I've been reading Surgery on Contact 3-Manifolds and Stein Surfaces by Ozbagci and Stipsicz, and have gotten stuck on the following exercise on p. 44. Below $Y_1, Y_2$ are closed 3-manifolds, and $Q$ denotes intersection form:
It is only a little more complicated to investigate homologies in cobordisms. Suppose that $W$ is a given cobordism from $Y_1$ to $Y_2$. Fix a 4-manifold $X$ with $\partial X = Y_1$, and suppose that it is given by attaching 2-handles to $D^4$ along a framed link $L$. For the sake of simplicity, suppose furthermore that $W$ is given by a single 2-handle attachment to $Y_1$. Denote the 4-manifold $X\cup W$ by $X'$.
Exercises 2.3.4. (a) Determine the homology class in $H_2(X';\mathbb{Z})$ generating $H_2(W,\partial W;\mathbb{Z})$. (Hint: Consider a primitive homology class $\alpha\in H_2(X';\mathbb{Z})$ such that $Q_{X'}(\alpha,\beta)=0$ for all $\beta\in H_2(X;\mathbb{Z})\subset H_2(X';\mathbb{Z}).$)
(b) Determine the self-intersection $Q_W(\alpha,\alpha)$ of this generator.
(c) Find a surface in $W$ representing the above $\alpha \in H_2(W;\mathbb{Z})$. (Hint: Use the above computation to represent $\alpha\in H_2(X';\mathbb{Z})$ with a surface. By adding extra handles make sure that the surface is disjoint from the cores of all the 2-handles defining $X$. Now show that the surface is in $W$.) Notice that different presentations of $Y_1$ as $\partial X^4$ might provide different estimates on the genus of a surface representing $\alpha$.
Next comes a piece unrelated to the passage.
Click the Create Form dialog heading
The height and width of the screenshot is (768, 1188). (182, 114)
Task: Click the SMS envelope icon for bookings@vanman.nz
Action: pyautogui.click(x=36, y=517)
To fix notation let $K_i$ denote the components of $L$, let $K$ denote the attaching circle of the additional 2-handle, and let the corresponding framing coefficients be $n_i,n$. Here's what I know so far:
- $H_2(W,Y_1)\cong\mathbb{Z}$, generated by the core of the 2-handle attached along $K$,
- $H_2(W,Y_2)\cong \mathbb{Z}$, generated by the cocore of the same 2-handle [represented in the diagram by a small meridional disk of $K$],
- By looking at the LES of the triple $(X',X\cup Y_2, X)$, we have an exact sequence $$H_2(X)\to H_2(X', Y_2)\to H_2(W,\partial W)\to 0.$$ To describe the map $\varphi\colon H_2(X)\to H_2(X',Y_2)$, let $\Sigma_i$ denote the closed surface obtained by taking a Seifert surface for $K_i$ in $D^4$ and attaching the core disk of the corresponding handle. Let $D_i,D$ denote small meridional disks of $K_i$, $K$. Then $H_2(X)$ is freely generated by $[\Sigma_i]$, $H_2(X',Y_2)$ is freely generated by $[D_i],[D]$, and $$\varphi([\Sigma_i]) = n_i [D_i]+\mathrm{lk}(K_i,K)[D] +\sum_{j\neq i}\mathrm{lk}(K_i,K_j)[D_j].$$
I am generally lost about how to approach the exercise, but more specifically I am confused about the following:
- I am not sure what the approach in the hint for part (a) is. It's not clear to me why such an $\alpha\in H_2(X')$ should be a generator for $H_2(W,\partial W)$.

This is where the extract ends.